A third Russian businessman, Andrey Kunatbaev, also sits on American Ethane’s board of directors.

A very big deal

The role American Ethane may have played in building Nikolaev’s fortune poses a potential issue for President Trump, who helped to promote American Ethane’s $26 billion 20-year deal to export ethane from a terminal on the Texas Gulf Coast to China.

That $26 billion deal seems to have been a huge score for American Ethane, which suffered from serious financial troubles (prompting Abramovich to jump ship) just two years ago when oil prices dropped.

CEO John Houghtaling’s law firm biography still touts a 2016 American Ethane deal “associated with over $8 billion of debt and equity” and the company’s other reported business dealings are similarly on a significantly smaller scale.

Before Nikolaev’s alleged role in the Butina investigation became public, Houghtaling claimed that the deal actually ran counter to Russian interests. “I’m quite proud that my Russian partners decided to take huge sums of their money out of Russia and invest it into America,” he told WWLTV in mid-July, “for a deal that will reduce the deficit with China and displace Russian gas.”

The export deal has been facilitated by a powerful private equity backer in the oil and gas industry. In February, a private equity firm called Energy & Minerals Group (EMG) – co-founded by former Plains Resources CEO John Raymond, son of former ExxonMobil CEO Lee Raymondannounced a deal to provide American Ethane with “up to 480,000 barrels [of ethane] per day from various U.S. midstream companies and producers.”

EMG also announced it would “provide the remaining capital investment” for American Ethane’s export project.

Rex Tillerson, who took over ExxonMobil after Lee Raymond, was also present when the $26 billion deal was signed in November 2017. Tillerson served as Trump’s Secretary of State until March 2018.

American Ethane signed two other deals with China after the $26 billion deal was announced, and said that all told, the deals would almost triple exports of ethane from the U.S.

A Trump-Russia-fracking connection

American exports of ethane are largely being driven by the continuation of shale gas drilling and fracking (American Ethane itself cited the shale rush in a 2015 promotional video). Ethane comes from shale wells alongside the “natural gas” or methane that is sold to heat homes and for electrical power.

As fracking expanded nationwide since 2010, U.S. ethane production more than doubled, according to the Energy Information Administration. Its primary use is in the production of single-use plastics, such as packaging film and beverage bottles but American Ethane worked to market it as a fuel for power generation as well.
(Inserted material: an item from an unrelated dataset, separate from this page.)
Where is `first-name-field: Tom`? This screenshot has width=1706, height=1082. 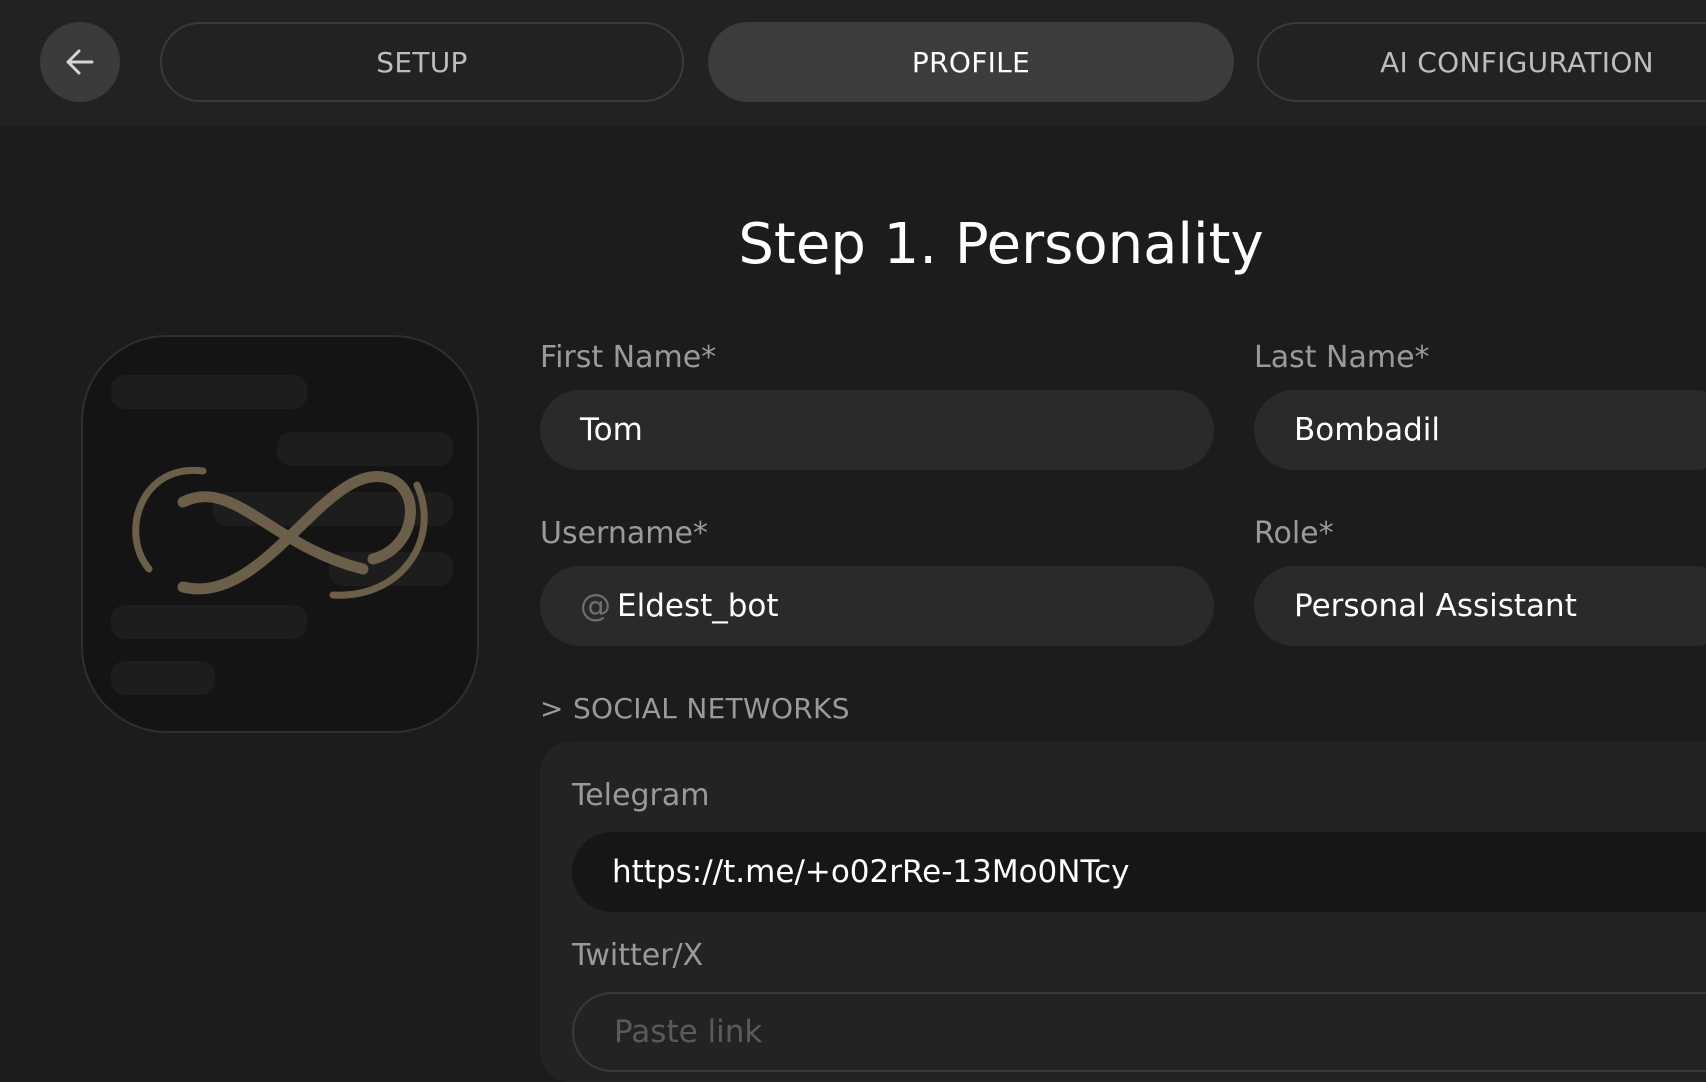 first-name-field: Tom is located at coordinates (877, 430). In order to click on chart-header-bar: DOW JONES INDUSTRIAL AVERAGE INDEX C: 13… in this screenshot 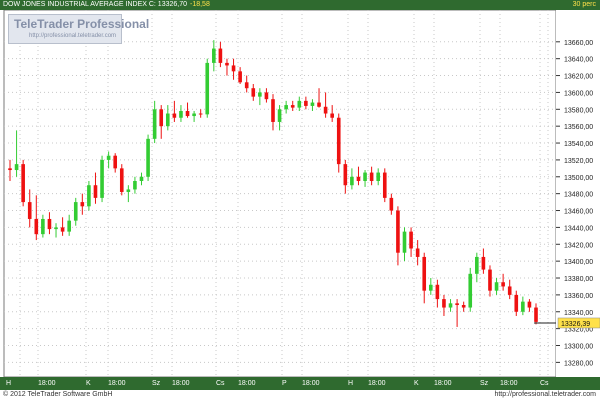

The domestic ethane market became so over-supplied that many companies left ethane mixed in with the natural gas shipped to customers instead of separating it and selling it for petrochemical manufacturing. Plans to export ethane to markets abroad, where it will command a higher price, have attracted much attention from investors, as have plans to increase the use of ethane here in the U.S. by building petrochemical infrastructure from Pennsylvania to Texas.

An $83.7 billion plan to build out an ethane-reliant petrochemical industry in West Virginia, part of an MOU President Trump witnessed alongside the American Ethane deal in November 2017, has led to a public corruption investigation in West Virginia that prompted the abrupt resignation of the state’s Secretary of Commerce.

The Butina investigation is working independently from Robert Mueller’s investigation of Russian ties to the Trump campaign.

To be sure, there is no available evidence indicating that Trump knowingly used the office of the Presidency to help a Russian espionage ring amass funding – but at the very least, his celebration of the American Ethane deal represents a major new embarrassment to a President whose term in office has been dogged from the outset by allegations of Kremlin connections.

This is national security stuff,” Houghtaling told Fox Business in November with regard to U.S.-China trade ties. “I think the gravity of what we were doing in big picture stuff is not lost on any of us.”

For the rest of us, an even bigger picture may only be starting to come into focus.